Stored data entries
Content starts

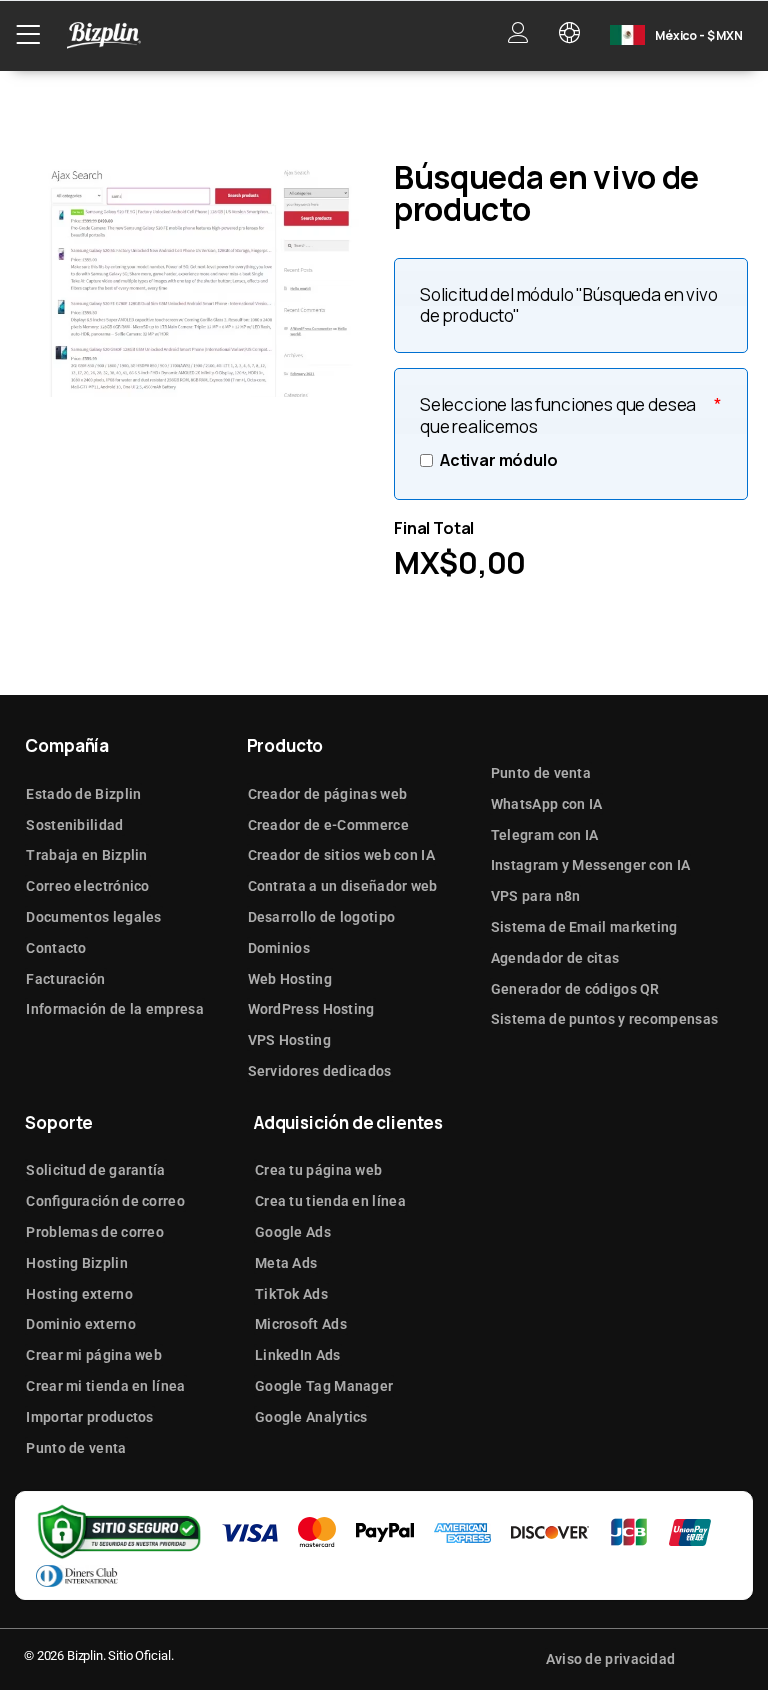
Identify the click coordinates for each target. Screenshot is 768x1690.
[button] (28, 35)
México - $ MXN (699, 35)
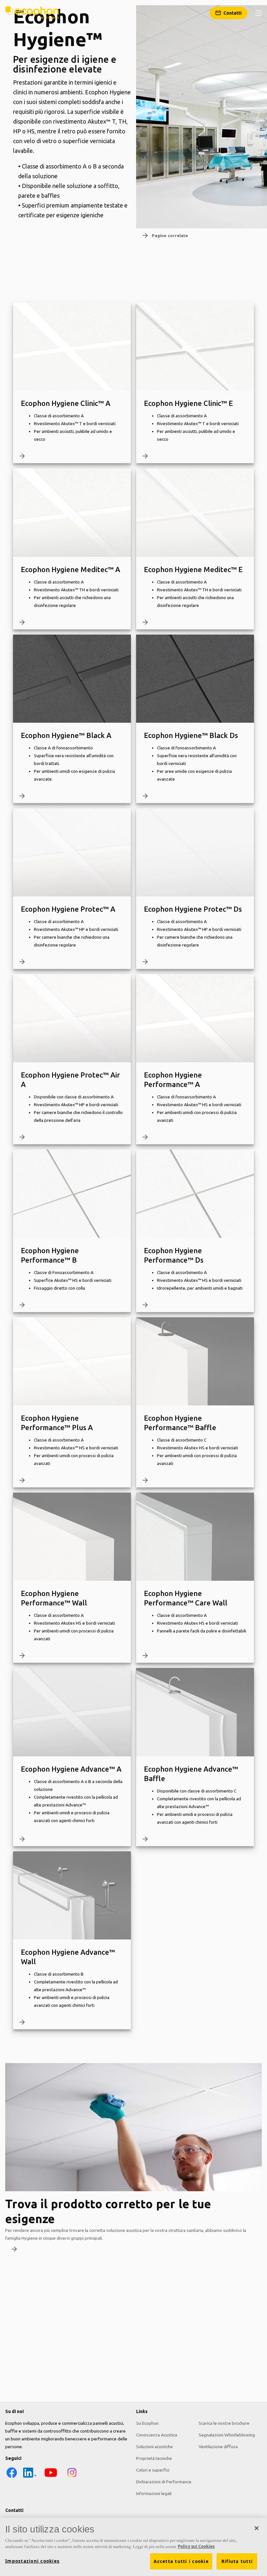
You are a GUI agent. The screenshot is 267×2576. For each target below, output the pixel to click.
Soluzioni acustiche (154, 2446)
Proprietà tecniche (154, 2458)
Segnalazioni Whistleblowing (227, 2434)
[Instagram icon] (71, 2477)
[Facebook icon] (11, 2477)
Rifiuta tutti (237, 2561)
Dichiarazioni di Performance (163, 2481)
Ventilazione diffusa (218, 2446)
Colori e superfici (152, 2470)
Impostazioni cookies (32, 2561)
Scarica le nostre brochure (224, 2423)
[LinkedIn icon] (29, 2477)
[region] (133, 2547)
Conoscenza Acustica (156, 2434)
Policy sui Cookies (196, 2546)
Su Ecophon (147, 2423)
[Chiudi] (256, 2528)
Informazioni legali (154, 2493)
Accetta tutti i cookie (181, 2561)
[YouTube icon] (51, 2477)
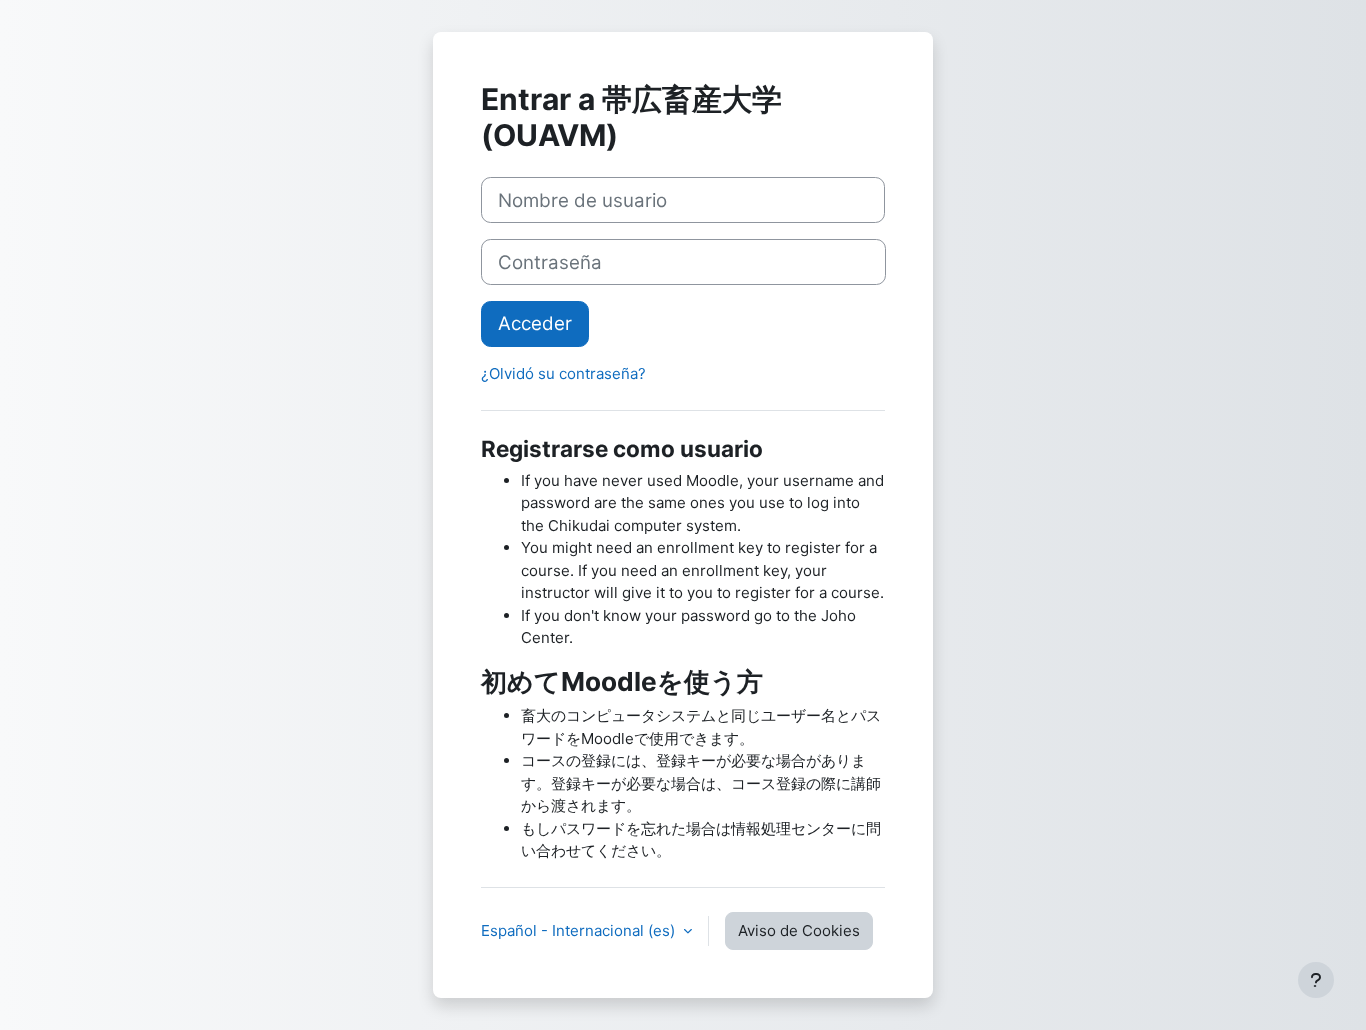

Content ends

» What is needed
The data above must be written out again word for word, without its pictures.

» Response to the exercise
Identify the click coordinates for each target. Screenshot is 768x1690.
[button] (28, 35)
México - $ MXN (699, 35)
You are a GUI agent. The screenshot is 267×2576. For each target below, output the pixel to click.
Soluzioni acustiche (154, 2446)
Proprietà tecniche (154, 2458)
Segnalazioni Whistleblowing (227, 2434)
[Instagram icon] (71, 2477)
[Facebook icon] (11, 2477)
Rifiuta tutti (237, 2561)
Dichiarazioni di Performance (163, 2481)
Ventilazione diffusa (218, 2446)
Colori e superfici (152, 2470)
Impostazioni cookies (32, 2561)
Scarica le nostre brochure (224, 2423)
[LinkedIn icon] (29, 2477)
[region] (133, 2547)
Conoscenza Acustica (156, 2434)
Policy sui Cookies (196, 2546)
Su Ecophon (147, 2423)
[Chiudi] (256, 2528)
Informazioni legali (154, 2493)
Accetta tutti i cookie (181, 2561)
[YouTube icon] (51, 2477)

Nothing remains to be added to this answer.